In über 20 Jahren haben die Forschungen in der Gegend von Mondeval de Sora (San Vito di Cadore, Belluno) Zeugnisse von unschätzbarem Wert zu Tage gebracht. Darunter stechen besonders diejenigen hervor, die an der VF1 (Val Fiorentina 1) genannten Stelle gefunden wurden – unter einem großen Felsbrocken im Zentrum des Bergkessels. Dank mehrerer durch die Universität von Ferrara koordinierter Ausgrabungen bezeugen diese Funde eine langjährige Nutzung, von den Ausläufern der Mittelsteinzeit bis in die Vorzeit. Von hier stammt auch eine der spektakulärsten archäologischen Entdeckungen der Dolomiten, oder besser gesagt des gesamten Alpenraums: das Grab eines mesolithischen Kriegers, der vor ca. 7.500 Jahren gelebt hat und mitsamt seiner reichhaltigen Ausrüstung begraben wurde.

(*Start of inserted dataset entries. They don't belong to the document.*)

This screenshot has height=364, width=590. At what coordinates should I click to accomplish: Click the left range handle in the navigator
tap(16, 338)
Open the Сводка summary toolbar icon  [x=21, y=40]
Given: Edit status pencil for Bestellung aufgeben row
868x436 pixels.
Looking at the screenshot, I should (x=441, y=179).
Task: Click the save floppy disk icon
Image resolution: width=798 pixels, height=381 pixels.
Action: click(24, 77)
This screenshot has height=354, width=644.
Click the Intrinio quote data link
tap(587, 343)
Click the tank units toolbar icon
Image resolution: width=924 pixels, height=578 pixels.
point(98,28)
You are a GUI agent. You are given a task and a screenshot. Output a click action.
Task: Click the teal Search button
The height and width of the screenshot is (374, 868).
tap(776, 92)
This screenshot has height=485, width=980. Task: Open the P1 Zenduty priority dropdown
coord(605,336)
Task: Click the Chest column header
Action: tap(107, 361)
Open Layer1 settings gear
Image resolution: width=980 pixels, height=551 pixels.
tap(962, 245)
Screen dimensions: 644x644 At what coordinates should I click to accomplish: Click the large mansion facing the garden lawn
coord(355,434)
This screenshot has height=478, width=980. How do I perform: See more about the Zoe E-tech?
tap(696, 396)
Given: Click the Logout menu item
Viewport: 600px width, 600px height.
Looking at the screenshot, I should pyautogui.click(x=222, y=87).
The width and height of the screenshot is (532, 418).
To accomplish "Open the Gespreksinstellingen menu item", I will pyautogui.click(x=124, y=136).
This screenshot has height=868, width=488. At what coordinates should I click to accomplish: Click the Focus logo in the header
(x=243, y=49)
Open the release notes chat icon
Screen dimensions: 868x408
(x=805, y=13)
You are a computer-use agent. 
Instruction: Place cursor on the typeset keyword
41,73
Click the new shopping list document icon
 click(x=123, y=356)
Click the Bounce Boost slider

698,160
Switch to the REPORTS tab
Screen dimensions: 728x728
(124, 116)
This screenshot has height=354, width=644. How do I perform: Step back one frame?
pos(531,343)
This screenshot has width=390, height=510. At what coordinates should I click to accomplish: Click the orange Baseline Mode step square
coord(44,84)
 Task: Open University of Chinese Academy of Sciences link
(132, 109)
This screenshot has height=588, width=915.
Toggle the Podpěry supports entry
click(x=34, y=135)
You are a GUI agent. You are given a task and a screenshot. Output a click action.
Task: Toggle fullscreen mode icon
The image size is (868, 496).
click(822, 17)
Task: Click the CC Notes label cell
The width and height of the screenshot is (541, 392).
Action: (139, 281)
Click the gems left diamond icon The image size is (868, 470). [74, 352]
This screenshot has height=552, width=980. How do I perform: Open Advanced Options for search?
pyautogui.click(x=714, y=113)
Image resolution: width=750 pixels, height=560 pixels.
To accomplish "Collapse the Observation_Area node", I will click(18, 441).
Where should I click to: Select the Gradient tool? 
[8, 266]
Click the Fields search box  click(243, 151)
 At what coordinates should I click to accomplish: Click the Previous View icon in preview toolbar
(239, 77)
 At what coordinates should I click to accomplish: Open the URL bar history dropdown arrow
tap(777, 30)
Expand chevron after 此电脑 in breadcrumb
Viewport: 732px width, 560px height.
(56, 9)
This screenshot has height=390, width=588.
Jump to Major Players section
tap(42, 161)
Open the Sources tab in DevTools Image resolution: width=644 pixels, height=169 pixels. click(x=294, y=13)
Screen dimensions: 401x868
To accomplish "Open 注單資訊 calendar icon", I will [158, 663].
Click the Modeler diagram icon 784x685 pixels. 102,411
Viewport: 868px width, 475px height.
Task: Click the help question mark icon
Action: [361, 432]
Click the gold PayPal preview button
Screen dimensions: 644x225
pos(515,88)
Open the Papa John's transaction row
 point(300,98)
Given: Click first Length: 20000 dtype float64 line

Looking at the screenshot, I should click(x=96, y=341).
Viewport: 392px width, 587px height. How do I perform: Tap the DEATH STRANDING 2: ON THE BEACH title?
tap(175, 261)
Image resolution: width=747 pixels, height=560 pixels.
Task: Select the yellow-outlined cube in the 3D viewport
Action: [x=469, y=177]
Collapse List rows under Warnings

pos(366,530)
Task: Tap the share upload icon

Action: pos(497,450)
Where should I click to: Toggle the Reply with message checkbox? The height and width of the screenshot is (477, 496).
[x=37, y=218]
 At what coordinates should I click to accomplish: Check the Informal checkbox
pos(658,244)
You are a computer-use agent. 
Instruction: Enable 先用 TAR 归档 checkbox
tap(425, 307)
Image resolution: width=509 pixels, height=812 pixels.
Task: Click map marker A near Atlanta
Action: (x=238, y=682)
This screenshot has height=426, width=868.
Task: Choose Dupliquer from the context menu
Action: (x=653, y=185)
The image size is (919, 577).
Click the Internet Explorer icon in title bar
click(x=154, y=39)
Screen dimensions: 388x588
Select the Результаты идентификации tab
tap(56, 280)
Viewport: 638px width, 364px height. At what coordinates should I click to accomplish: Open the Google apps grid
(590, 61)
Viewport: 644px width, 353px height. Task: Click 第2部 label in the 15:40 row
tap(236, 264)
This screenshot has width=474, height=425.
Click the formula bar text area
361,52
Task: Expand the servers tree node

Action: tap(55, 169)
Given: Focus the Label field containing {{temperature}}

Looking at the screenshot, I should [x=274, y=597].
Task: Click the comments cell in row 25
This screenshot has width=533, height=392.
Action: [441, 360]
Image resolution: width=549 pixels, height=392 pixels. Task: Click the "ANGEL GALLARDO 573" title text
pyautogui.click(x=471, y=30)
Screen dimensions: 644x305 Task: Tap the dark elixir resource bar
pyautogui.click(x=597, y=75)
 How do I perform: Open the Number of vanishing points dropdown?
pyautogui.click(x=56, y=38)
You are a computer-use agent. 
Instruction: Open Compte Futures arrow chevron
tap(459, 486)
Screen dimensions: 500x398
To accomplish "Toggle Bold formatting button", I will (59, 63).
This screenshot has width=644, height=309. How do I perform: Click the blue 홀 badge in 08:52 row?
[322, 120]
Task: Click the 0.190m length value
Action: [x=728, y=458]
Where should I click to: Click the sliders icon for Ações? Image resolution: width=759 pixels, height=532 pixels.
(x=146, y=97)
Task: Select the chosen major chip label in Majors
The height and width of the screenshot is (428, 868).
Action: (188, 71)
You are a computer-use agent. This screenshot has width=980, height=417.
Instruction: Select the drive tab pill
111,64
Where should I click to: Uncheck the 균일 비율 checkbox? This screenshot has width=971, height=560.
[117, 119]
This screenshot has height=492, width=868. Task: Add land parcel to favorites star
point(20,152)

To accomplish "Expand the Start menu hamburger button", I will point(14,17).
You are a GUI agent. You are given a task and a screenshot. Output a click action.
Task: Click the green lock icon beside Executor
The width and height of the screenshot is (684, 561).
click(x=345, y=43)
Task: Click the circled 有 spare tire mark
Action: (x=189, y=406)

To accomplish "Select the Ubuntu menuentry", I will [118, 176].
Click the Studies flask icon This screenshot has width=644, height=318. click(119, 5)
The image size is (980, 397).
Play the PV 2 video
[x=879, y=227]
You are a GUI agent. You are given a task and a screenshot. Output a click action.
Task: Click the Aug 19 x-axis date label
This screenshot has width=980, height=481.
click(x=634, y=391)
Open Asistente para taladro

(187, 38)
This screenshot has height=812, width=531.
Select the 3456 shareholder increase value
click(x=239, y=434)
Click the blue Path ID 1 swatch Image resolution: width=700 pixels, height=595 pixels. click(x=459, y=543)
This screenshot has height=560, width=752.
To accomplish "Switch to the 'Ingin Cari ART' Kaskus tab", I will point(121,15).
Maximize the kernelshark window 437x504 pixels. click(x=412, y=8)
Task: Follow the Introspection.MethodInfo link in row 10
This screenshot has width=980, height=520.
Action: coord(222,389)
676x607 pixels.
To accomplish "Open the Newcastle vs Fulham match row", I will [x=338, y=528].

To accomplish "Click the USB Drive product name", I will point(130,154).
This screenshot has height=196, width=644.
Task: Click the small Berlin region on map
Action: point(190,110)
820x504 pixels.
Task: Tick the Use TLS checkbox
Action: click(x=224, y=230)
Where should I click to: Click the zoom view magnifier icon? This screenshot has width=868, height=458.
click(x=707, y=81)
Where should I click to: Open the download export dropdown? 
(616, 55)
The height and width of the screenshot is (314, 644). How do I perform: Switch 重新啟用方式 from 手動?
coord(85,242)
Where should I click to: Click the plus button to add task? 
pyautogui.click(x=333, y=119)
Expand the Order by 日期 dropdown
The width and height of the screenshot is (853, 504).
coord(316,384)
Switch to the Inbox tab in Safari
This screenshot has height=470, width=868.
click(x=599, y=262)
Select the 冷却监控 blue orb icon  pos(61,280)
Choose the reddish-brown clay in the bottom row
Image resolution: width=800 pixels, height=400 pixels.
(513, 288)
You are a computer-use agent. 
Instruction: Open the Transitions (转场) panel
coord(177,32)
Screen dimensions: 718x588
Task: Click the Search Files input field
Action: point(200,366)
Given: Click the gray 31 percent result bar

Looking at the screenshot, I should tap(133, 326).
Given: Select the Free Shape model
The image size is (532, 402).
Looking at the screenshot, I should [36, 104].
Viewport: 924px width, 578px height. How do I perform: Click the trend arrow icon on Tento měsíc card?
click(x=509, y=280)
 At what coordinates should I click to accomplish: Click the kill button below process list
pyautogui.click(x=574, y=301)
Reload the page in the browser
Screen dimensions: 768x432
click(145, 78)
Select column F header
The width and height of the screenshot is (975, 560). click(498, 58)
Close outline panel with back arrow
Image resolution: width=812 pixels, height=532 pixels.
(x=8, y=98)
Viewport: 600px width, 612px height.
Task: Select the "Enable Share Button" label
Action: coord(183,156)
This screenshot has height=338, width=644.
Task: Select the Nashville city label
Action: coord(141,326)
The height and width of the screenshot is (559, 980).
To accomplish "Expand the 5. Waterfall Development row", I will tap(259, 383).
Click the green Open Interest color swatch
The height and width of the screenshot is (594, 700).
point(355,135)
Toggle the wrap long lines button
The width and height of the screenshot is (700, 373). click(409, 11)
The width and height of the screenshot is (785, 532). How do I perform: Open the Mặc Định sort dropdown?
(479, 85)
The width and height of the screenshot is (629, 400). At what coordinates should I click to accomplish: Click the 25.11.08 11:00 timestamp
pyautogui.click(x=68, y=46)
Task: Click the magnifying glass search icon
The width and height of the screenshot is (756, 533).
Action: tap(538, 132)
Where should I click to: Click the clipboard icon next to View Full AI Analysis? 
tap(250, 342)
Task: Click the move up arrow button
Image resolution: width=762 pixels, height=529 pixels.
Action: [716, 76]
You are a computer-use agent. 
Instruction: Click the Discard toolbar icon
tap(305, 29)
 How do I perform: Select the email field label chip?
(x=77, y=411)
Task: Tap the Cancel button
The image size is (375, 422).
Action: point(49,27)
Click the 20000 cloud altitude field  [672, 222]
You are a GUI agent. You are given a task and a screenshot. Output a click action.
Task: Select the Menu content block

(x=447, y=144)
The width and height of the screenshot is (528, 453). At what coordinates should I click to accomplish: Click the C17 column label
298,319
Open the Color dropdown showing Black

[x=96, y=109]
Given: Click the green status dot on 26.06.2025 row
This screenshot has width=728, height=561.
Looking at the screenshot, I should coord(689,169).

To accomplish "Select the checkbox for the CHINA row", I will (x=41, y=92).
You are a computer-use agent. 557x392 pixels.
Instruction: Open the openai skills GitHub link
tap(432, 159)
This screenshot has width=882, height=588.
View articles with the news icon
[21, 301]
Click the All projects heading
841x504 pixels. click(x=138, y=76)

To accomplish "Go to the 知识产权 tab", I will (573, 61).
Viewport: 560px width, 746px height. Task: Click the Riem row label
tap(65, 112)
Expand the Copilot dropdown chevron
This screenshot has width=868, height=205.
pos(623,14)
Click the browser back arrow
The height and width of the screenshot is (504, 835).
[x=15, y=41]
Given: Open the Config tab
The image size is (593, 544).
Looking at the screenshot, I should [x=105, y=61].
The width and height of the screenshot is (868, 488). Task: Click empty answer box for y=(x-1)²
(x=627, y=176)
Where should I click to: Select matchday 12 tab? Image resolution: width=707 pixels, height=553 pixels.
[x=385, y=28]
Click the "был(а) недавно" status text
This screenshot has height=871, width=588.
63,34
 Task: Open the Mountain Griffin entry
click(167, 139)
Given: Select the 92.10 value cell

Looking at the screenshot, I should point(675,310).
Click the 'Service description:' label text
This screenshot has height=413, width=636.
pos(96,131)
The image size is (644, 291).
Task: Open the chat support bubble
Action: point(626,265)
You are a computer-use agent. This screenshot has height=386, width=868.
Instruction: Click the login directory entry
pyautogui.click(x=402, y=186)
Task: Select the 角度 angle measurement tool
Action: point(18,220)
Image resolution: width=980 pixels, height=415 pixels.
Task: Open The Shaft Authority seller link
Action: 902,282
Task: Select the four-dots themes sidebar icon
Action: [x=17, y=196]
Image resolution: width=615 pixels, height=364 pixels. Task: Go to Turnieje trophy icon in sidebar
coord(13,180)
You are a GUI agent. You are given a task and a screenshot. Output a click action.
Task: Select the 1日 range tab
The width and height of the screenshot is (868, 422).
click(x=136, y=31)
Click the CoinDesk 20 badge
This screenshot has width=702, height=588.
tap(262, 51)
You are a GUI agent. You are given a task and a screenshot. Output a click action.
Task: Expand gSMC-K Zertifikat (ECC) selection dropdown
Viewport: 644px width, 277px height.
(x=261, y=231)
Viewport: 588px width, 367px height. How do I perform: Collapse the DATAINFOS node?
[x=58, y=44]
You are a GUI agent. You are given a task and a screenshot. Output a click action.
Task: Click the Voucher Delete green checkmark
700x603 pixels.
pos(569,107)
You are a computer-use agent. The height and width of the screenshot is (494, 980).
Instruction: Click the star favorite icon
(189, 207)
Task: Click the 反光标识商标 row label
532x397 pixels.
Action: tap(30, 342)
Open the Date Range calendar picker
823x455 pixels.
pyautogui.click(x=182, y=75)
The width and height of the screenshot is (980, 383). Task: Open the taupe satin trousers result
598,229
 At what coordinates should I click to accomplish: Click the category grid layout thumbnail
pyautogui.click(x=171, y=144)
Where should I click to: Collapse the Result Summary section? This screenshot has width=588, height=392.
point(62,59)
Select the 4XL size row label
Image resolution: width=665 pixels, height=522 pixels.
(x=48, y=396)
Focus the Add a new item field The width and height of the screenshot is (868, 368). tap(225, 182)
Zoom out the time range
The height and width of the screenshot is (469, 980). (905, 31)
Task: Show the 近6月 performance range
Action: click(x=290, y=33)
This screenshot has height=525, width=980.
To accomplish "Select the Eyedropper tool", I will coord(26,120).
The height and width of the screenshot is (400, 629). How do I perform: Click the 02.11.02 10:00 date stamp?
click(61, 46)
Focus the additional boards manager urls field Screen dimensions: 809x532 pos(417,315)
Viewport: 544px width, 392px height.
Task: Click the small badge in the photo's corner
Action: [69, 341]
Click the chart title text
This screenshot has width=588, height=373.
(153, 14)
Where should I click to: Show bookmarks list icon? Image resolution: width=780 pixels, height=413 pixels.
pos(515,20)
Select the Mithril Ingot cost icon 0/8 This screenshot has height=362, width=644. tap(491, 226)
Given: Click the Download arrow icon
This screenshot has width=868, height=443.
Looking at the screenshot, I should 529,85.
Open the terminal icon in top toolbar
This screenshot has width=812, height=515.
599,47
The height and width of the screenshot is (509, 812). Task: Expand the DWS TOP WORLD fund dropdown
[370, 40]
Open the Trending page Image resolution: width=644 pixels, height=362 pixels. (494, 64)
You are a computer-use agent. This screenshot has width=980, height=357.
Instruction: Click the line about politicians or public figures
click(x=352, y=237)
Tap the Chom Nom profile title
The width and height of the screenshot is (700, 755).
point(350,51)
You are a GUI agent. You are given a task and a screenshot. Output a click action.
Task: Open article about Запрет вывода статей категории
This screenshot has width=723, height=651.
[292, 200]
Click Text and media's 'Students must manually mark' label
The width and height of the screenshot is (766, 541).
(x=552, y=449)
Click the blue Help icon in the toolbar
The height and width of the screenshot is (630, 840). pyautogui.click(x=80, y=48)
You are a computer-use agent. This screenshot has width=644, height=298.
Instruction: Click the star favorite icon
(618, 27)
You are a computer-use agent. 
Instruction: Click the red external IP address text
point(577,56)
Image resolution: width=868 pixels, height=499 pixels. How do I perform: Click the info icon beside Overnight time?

Diese Zeugnisse, gepaart mit weiteren archäologischen Fundstellen im Gebiet zwischen dem Passo Giau und der Malga Prendera, bilden gemeinsam ein kulturelles Vermögen von unschätzbarem Wert. Sie ermöglichen es, die ersten Phasen der Besiedlung und Nutzung dieses Teils der Alpen zu rekonstruieren. Zentral ist hierbei die Periode vor weniger als 10.000 Jahren, als die letzten prähistorischen Jäger und Sammler in das Gebiet zogen. Dabei gibt es im gesamten Alpenbogen verschiedene hoch gelegene Gegenden, in denen man Belege für die menschliche Existenz zu Ende der letzten Eiszeit gefunden hat. Doch das Mondevalbecken nimmt unter ihnen sicherlich eine Sonderstellung ein, weil seine Funde ausgezeichnet erhalten und sehr reichhaltig sind.

Folglich geht es bei dem Gebiet um Mondeval nicht „einfach“ darum, eine isolierte Umgebung vor speziellen Eingriffen zu schützen, wie es bei den meisten archäologischen Fundstellen der Fall ist, die durch neuzeitliche Besiedelung bereits stark verändert wurden. Im Mondeval muss eine ganze Landschaft geschützt werden. Es handelt sich nämlich um eine der seltenen Situationen auf der italienischen Halbinsel, wo man auf eine „natürliche“ und „kulturelle“ Umgebung trifft, die im Grunde durch all die Jahre unverändert geblieben ist; die selbe Landschaft, die vor 10.000 Jahren Stätte der ersten menschlichen Ansiedlung im Alpenraum war; also ein wertvoller Schatz nicht nur für die Bewohner dieser Täler, sondern auch für alle, die außergewöhnliche und intakte Situationen „genießen“ und zurück zu ihren Wurzeln kehren wollen.